___ Exercise material ___
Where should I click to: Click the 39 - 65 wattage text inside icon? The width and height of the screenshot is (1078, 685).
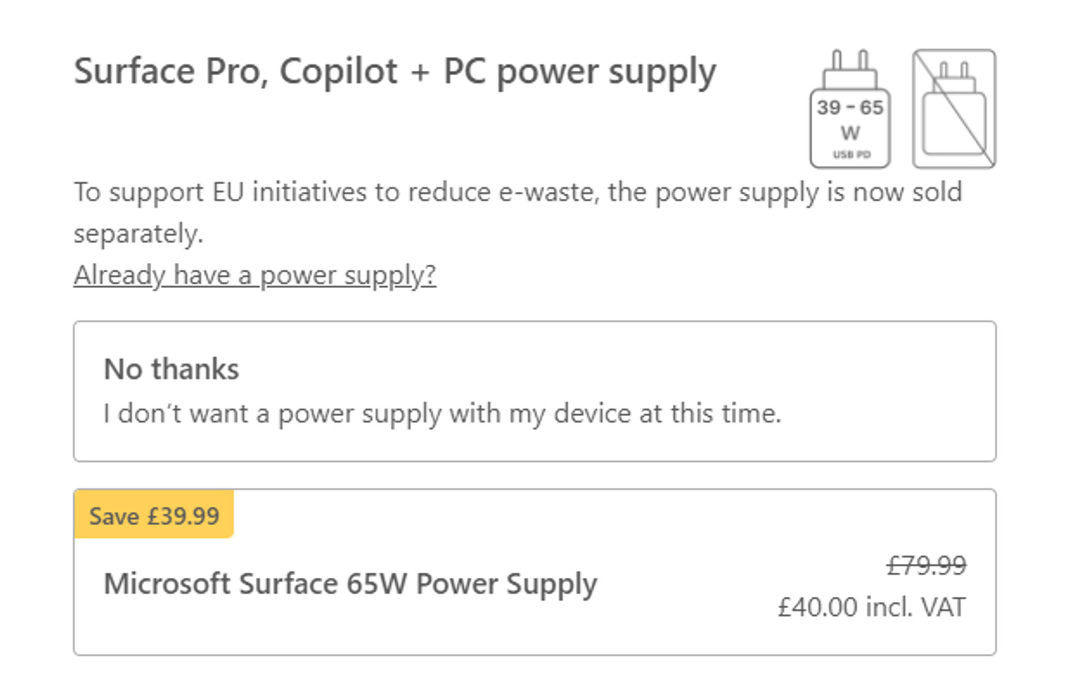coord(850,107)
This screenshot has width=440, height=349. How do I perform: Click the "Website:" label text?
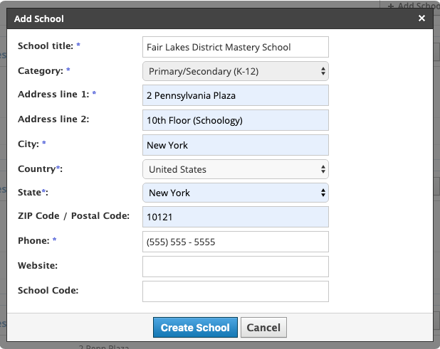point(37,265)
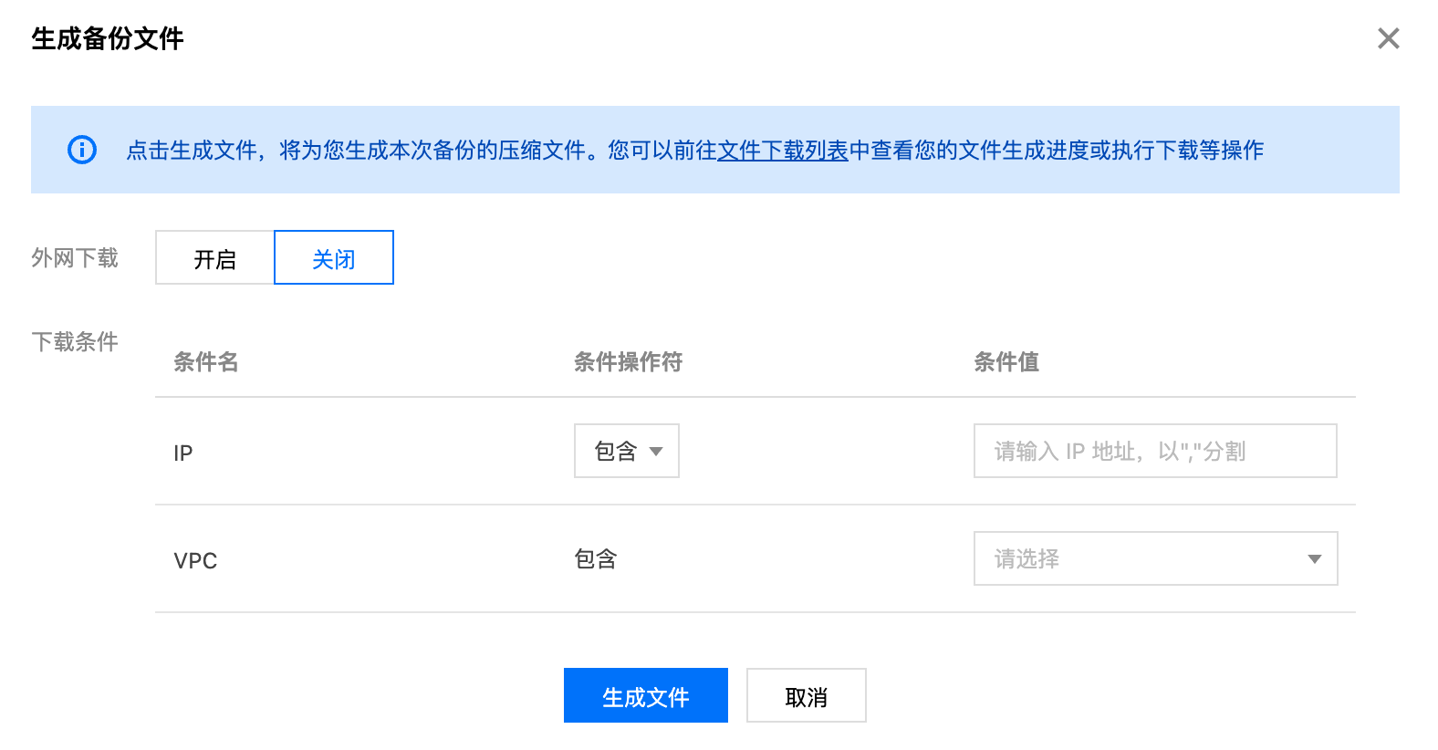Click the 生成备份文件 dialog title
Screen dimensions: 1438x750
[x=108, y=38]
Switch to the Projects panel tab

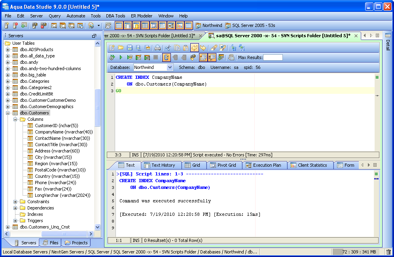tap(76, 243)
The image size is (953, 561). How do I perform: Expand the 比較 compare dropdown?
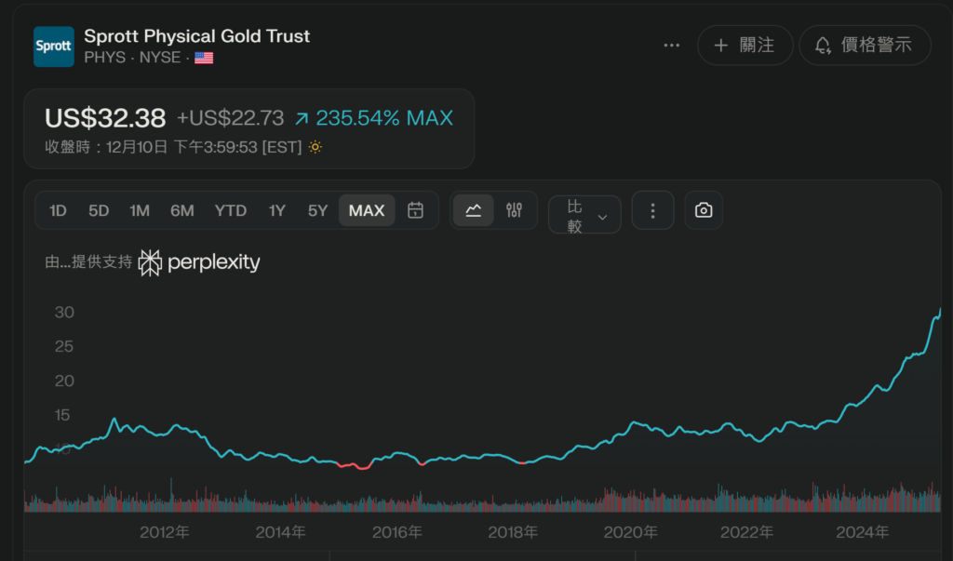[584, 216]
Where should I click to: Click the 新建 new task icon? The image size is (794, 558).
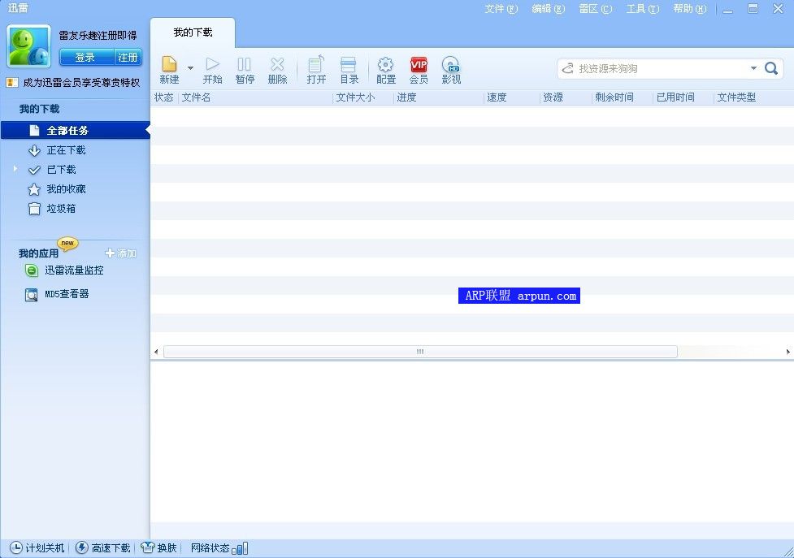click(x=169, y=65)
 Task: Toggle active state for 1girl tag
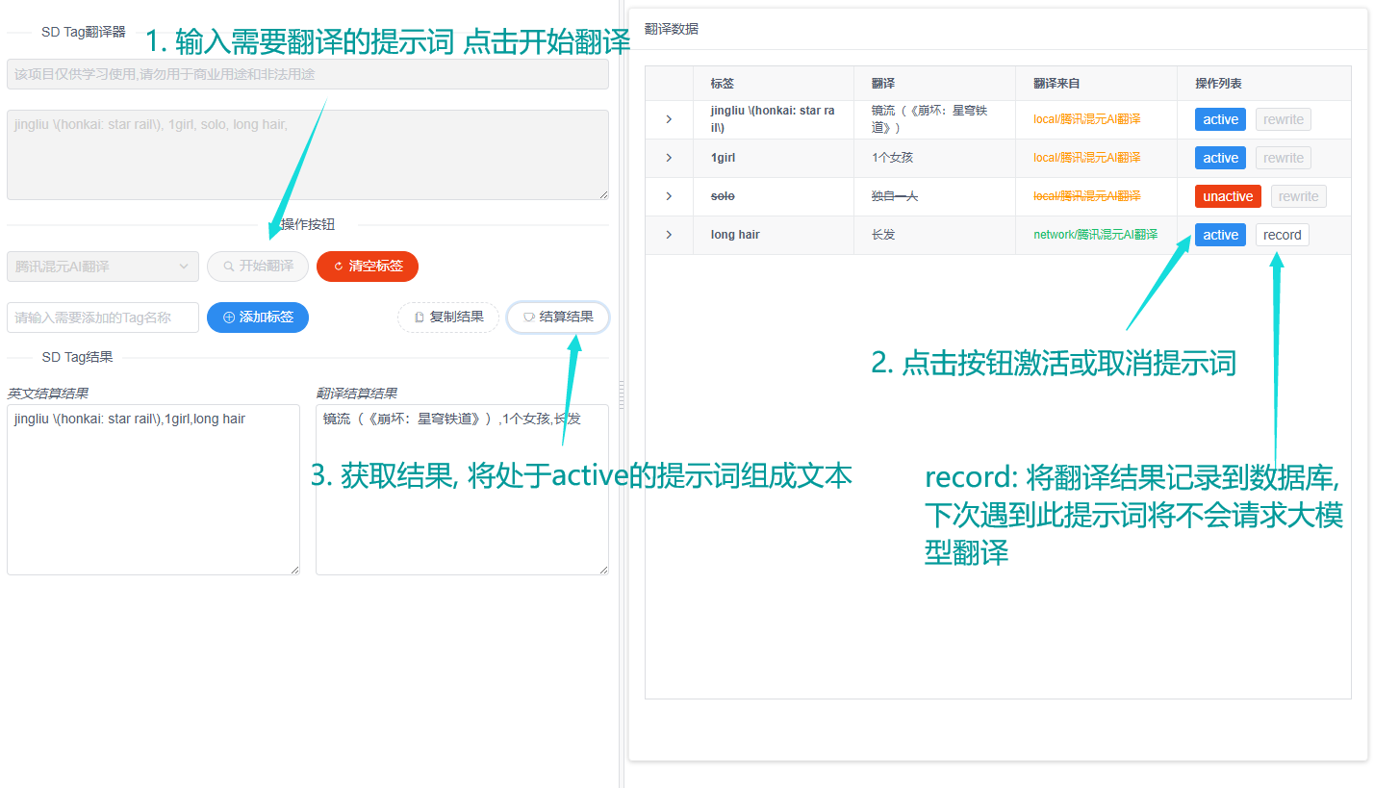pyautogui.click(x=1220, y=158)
___
### Assigned task
Starting at the line that contains "This screenshot has", please write out every line to the end of the entries, inclusive, copied exactly and with pictures omitted.

### Response to the exercise
This screenshot has width=440, height=349. How do I perform: Click the "Website:" label text?
point(37,265)
Click the 生成备份文件 dialog title
Screen dimensions: 1438x750
[x=108, y=38]
Switch to the Projects panel tab

tap(76, 243)
The image size is (953, 561). How do I perform: Expand the 比較 compare dropdown?
[584, 216]
Where should I click to: Click the 新建 new task icon? The image size is (794, 558).
click(x=169, y=65)
 Task: Toggle active state for 1girl tag
pyautogui.click(x=1220, y=158)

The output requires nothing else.